## Excerpt
Content starts
Restoring stem cells with antioxidants
Heshem Sadek, M.D., Ph.D., Assistant Professor of Internal Medicine, and Chengcheng “Alec” Zhang, Ph.D., Assistant Professor of Physiology and Developmental Biology at UT Southwestern Medical Center, share their latest research based on a new study about the critical role of the Meis1 gene in hematopoietic stem cells.
The study, published in the journal Blood, highlights the importance of oxygen metabolism in normal stem cell function and disease. In the future, these findings may have important implications for treating bone marrow failure and leukemia.
One of the most studied stem cells in adults is the blood stem cell, or hematopoietic stem cell. Although blood stem cells are very rare—they make up less than 0.01 percent of the bone marrow—they are essential in replenishing all blood cells throughout life.
Blood stem cells are usually highly efficient cells that work seamlessly to produce new blood cells; however, occasionally they malfunction and can cause leukemia, anemia, bleeding disorders, and lethal infections. Two important questions are how blood stem cells perform their functions throughout life and what goes wrong when they malfunction. To answer these questions, we determined how blood stem cells use oxygen. Unlike other cells, we found that blood stem cells are able to survive in the absence of oxygen.
Content ends
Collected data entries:
Content starts
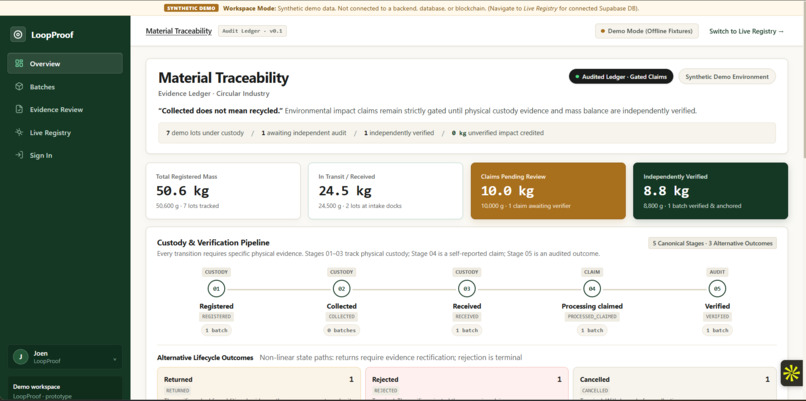Click the Material Traceability breadcrumb link
The image size is (806, 401).
click(178, 31)
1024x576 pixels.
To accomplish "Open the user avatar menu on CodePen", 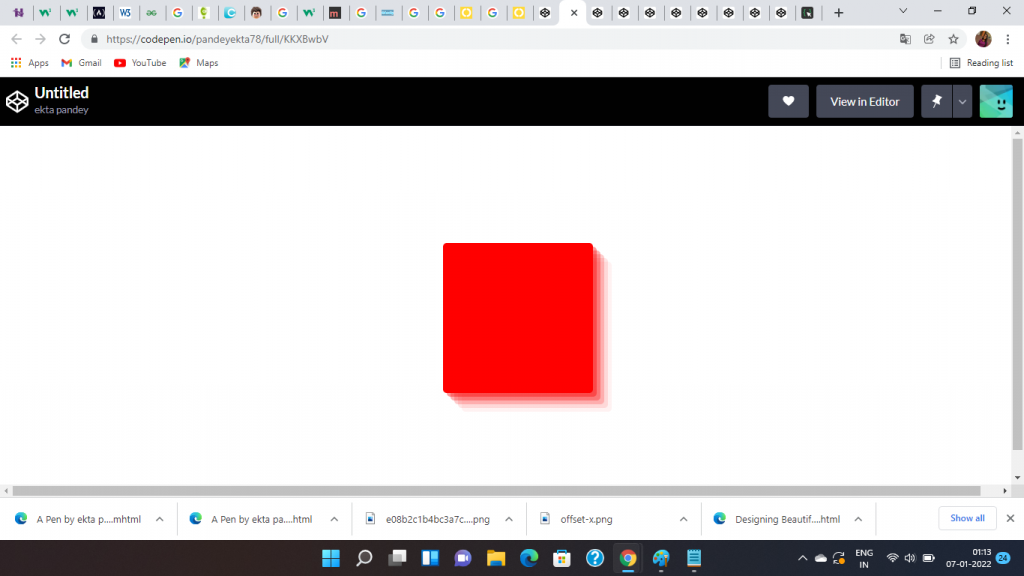I will coord(996,101).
Content ends
## What you will do
A: According to the stem cell article, what conditions can malfunctioning blood stem cells cause? List every one.
B: Transcribe the stem cell article word for word, beginning at "Restoring stem cells" and stopping after "cells throughout life.".

## Answers per task
A:
leukemia
anemia
bleeding disorders
lethal infections

B:
Restoring stem cells with antioxidants
Heshem Sadek, M.D., Ph.D., Assistant Professor of Internal Medicine, and Chengcheng “Alec” Zhang, Ph.D., Assistant Professor of Physiology and Developmental Biology at UT Southwestern Medical Center, share their latest research based on a new study about the critical role of the Meis1 gene in hematopoietic stem cells.
The study, published in the journal Blood, highlights the importance of oxygen metabolism in normal stem cell function and disease. In the future, these findings may have important implications for treating bone marrow failure and leukemia.
One of the most studied stem cells in adults is the blood stem cell, or hematopoietic stem cell. Although blood stem cells are very rare—they make up less than 0.01 percent of the bone marrow—they are essential in replenishing all blood cells throughout life.